Она отошла в угол и вернулась с полным стаканом какого-то питья. Он залпом выпил его и, вернув Мабруке стакан, притянул ее на диван рядом с собой. Стакан выпал из рук девушки и разлетелся на мельчайшие куски. К величайшему изумлению де Коломбеля, Мабрука на этот раз не сопротивлялась, и он душил ее поцелуями, шепча слова любви.
Наконец она высвободилась. Зрачки, у нее сузились, как у хищного зверя.
– Ты сказал, что подаришь мне драгоценности?
Он снова обнял ее.
– Мабрука, бога ради, мне надо идти.
– Ты сказал… – начала она опять.
– Да, да… – нетерпеливо оборвал ее де Коломбель.
– Сегодня вечером подаришь? – медленно, с удареньем спросила она.
– Сегодня вечером.
– И деньги тоже?
– Принесу и деньги. Но к чему это, сердце мое?
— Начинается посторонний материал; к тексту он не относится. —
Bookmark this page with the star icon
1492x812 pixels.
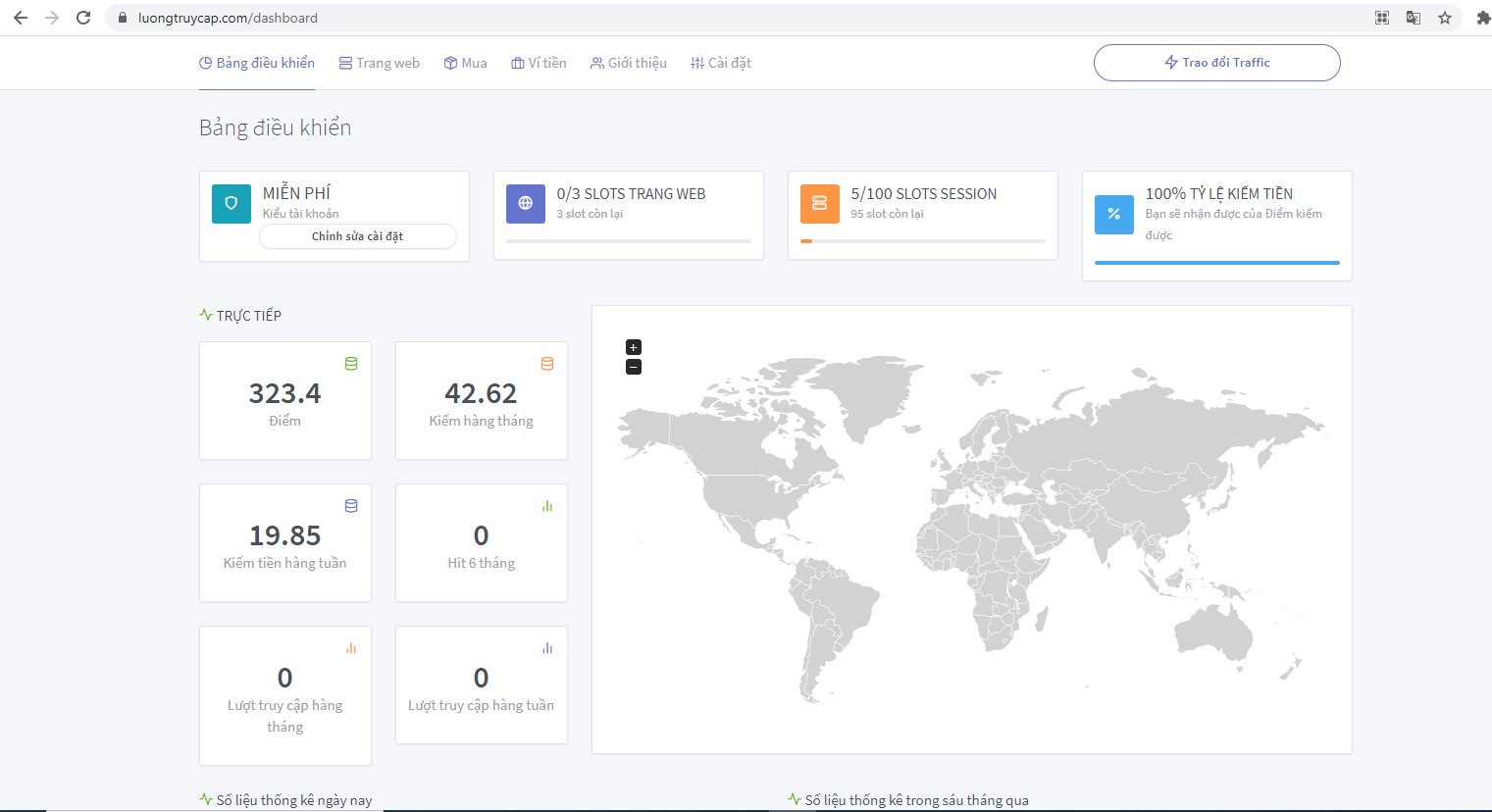click(1445, 18)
Тебе не нужны здесь деньги.
– Так… хочется… в руках подержать… вообразить, что я богата… – Окрашенные охрой до первого сустава пальцы зашевелились, будто перебирая монеты. – Приятно трогать деньги и драгоценности тоже. Я надену их и буду плясать для тебя и думать, что я пляшу перед великим шейхом.
Кровь бросилась ему в лицо.
– Ты получишь их.
– Это правда?
– Правда, Мабрука.
Он двумя руками взял ее за лицо и испытующе заглянул ей в глаза. Лицо было бесстрастно, как высеченное в камне египетское изображение, и таких же совершенных линий.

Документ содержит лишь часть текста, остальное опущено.